One student explores the debate surrounding teacher strikes and education
Student protests and professors on strike are not new concepts. Each time they happen, though, questions are raised about the nature of education and the rights and responsibilities of both teachers and students.
On Oct. 16, the Ontario Public Service Employees Union went on strike, according to CBC News. Classes were cancelled as professors, instructors, counsellors and librarians fought for change. Twenty-four universities were affected, including Humber College and George Brown College in Toronto.
Students were tense as they lost precious time and money, not to mention the feeling of uncertainty they had from not knowing when the strike would end. On the other hand, teachers were fighting for more stable contracts and better pay. This was a difficult situation for both students and teachers. It makes me wonder if there is a solution that could improve the situation for both parties.
James Luckow, a professor of educational psychology at Concordia University, said he believes university teachers should have the right to go on strike because the impact on students is minimal. “Usually they do not lose a year,” he said. “In the end, it is not the end of the world. They can make up for the lost time in the summer.”
According to CBC News, it is illegal for transit workers, ambulance drivers and other essential service employees to go on strike in Ontario. Teachers are not included in this law. Luckow said he doesn’t believe teaching is an essential service, arguing “is anybody dying if teachers go on strike?”
When asked if he thinks there is a solution to the teachers’ concerns regarding their salaries, Luckow said, “unless there’s an unbiased mediation where an outsider determines the wages, the problem will persist.”

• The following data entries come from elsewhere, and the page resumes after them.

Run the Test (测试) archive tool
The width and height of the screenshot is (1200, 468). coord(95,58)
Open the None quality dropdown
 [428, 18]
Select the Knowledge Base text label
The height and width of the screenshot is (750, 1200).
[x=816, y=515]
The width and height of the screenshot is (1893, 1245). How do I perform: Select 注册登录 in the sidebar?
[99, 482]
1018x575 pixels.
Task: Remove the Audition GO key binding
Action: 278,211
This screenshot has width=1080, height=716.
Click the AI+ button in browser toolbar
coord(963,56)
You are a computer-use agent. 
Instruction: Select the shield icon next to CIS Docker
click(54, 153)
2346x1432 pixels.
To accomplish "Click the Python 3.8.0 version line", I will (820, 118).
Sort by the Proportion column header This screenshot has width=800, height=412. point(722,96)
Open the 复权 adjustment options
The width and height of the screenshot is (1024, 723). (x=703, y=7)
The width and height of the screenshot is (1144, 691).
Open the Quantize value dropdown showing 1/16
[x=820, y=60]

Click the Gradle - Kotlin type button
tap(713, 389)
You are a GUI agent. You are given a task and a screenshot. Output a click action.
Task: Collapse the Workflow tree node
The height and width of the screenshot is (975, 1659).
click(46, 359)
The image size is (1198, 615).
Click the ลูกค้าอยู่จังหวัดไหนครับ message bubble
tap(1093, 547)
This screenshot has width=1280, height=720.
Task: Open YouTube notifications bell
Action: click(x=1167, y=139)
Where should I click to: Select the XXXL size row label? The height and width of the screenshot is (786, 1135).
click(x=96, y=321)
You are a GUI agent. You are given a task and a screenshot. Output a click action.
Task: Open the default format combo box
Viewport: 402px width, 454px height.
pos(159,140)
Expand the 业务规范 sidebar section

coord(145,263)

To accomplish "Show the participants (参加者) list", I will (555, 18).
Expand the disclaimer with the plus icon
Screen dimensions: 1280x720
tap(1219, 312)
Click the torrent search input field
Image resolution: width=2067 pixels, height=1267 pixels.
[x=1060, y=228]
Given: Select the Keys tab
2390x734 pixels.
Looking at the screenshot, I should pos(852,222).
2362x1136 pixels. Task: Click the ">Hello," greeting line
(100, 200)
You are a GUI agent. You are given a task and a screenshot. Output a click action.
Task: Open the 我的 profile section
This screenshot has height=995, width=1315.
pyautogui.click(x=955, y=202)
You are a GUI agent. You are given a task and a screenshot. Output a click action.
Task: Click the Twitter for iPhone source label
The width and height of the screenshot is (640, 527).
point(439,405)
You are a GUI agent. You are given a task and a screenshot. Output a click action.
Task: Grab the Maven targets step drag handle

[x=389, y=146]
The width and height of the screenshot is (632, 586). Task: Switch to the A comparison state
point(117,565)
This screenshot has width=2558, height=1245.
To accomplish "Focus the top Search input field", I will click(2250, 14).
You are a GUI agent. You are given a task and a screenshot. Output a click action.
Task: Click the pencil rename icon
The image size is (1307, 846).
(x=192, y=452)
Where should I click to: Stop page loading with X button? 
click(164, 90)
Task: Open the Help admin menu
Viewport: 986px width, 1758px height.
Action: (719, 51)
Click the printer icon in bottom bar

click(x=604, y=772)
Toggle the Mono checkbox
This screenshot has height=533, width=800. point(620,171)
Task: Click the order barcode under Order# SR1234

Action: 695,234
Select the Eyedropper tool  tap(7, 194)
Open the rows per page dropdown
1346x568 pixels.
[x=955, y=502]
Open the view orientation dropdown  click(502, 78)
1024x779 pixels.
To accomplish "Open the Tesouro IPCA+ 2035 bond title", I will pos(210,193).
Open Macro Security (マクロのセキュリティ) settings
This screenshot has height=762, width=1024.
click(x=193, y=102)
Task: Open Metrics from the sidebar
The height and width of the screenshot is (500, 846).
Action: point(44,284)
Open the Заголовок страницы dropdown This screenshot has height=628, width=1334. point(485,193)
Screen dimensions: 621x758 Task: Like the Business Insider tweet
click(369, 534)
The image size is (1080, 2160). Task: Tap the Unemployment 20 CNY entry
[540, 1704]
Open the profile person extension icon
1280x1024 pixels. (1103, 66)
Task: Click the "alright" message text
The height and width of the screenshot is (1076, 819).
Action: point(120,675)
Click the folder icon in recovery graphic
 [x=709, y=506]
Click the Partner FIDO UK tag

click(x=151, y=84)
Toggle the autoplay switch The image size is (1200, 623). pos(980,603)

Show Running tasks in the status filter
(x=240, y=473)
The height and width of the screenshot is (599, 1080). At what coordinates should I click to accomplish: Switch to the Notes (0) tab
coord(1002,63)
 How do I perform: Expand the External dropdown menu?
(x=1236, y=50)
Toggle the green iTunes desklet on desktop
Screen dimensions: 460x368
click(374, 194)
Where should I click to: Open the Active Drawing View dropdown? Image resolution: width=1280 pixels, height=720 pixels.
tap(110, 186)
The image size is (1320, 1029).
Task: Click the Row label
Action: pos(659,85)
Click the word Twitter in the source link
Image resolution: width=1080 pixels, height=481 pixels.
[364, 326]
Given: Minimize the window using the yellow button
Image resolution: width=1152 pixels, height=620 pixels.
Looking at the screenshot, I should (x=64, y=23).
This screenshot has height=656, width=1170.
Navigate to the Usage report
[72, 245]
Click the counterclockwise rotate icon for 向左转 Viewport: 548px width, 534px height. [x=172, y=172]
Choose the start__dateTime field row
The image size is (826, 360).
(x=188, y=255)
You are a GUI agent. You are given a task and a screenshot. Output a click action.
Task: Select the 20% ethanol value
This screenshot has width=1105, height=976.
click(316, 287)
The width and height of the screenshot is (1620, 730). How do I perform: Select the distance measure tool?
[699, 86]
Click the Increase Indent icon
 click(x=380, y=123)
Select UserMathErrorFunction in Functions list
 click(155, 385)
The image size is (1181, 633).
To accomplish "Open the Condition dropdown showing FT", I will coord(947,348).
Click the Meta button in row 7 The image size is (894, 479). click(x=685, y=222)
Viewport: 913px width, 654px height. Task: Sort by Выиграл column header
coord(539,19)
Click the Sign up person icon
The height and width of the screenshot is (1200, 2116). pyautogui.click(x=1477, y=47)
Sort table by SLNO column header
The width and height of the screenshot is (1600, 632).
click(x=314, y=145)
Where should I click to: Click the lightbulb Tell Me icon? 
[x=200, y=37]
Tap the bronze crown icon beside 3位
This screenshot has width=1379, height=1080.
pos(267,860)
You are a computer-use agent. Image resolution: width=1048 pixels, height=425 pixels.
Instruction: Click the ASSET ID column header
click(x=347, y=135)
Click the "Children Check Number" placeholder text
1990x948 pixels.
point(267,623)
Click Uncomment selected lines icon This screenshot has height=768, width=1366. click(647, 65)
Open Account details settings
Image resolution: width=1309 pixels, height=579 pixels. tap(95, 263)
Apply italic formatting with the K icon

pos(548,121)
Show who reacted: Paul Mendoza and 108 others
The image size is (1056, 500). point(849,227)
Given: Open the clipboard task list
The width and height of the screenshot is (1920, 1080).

Mira Facchin, a retired English CEGEP professor, said teachers should be able to go on strike because it can improve the quality of education. “If we value education, we need to value the work of the teachers and pay them accordingly,” she said. “In Ontario, students are paying $5,000 a year on average. With that money coming in, they should be able to secure more permanent jobs for teachers.”
On the side of the students, the frustration is palpable. More than 500,000 students were affected by the strike, according to the Huffington Post. In response to classes being cancelled, upset students created the Twitter hashtag #Wepaytolearn to express their anger over being robbed of their time and money. Additionally, according to an interview with the Toronto Star, NDP Member of Provincial Parliament Peggy Sattler stated that “because of the extended semester, some students wishing to write their paralegal entrance exam with the law society won’t be finished in time for the February exam sitting—putting students behind by at least six months.”
However, there were options available for students during the strikes. According to CBC News, colleges remained open and some support services, such as tutoring, student associations and fitness centres, were available to students even when classes were cancelled. Some students took their education into their own hands. Journalism students met to publish articles and medical students simulated patient-physician interactions amongst themselves to practice what they had learned during the semester, in the hopes of making the transition back to school easier, according to CBC News.
The Ontario strike finally concluded on Nov. 21 and students returned to class. Yet, as a student myself, this whole situation concerns me, because it could easily happen at any school in Canada, including Concordia. I do believe teachers should have the right to go on strike, but there should be measures in place to ensure students are looked after in these cases. We should be striving for solutions that benefit both students and educators. After all, teachers shape students, and students are our future.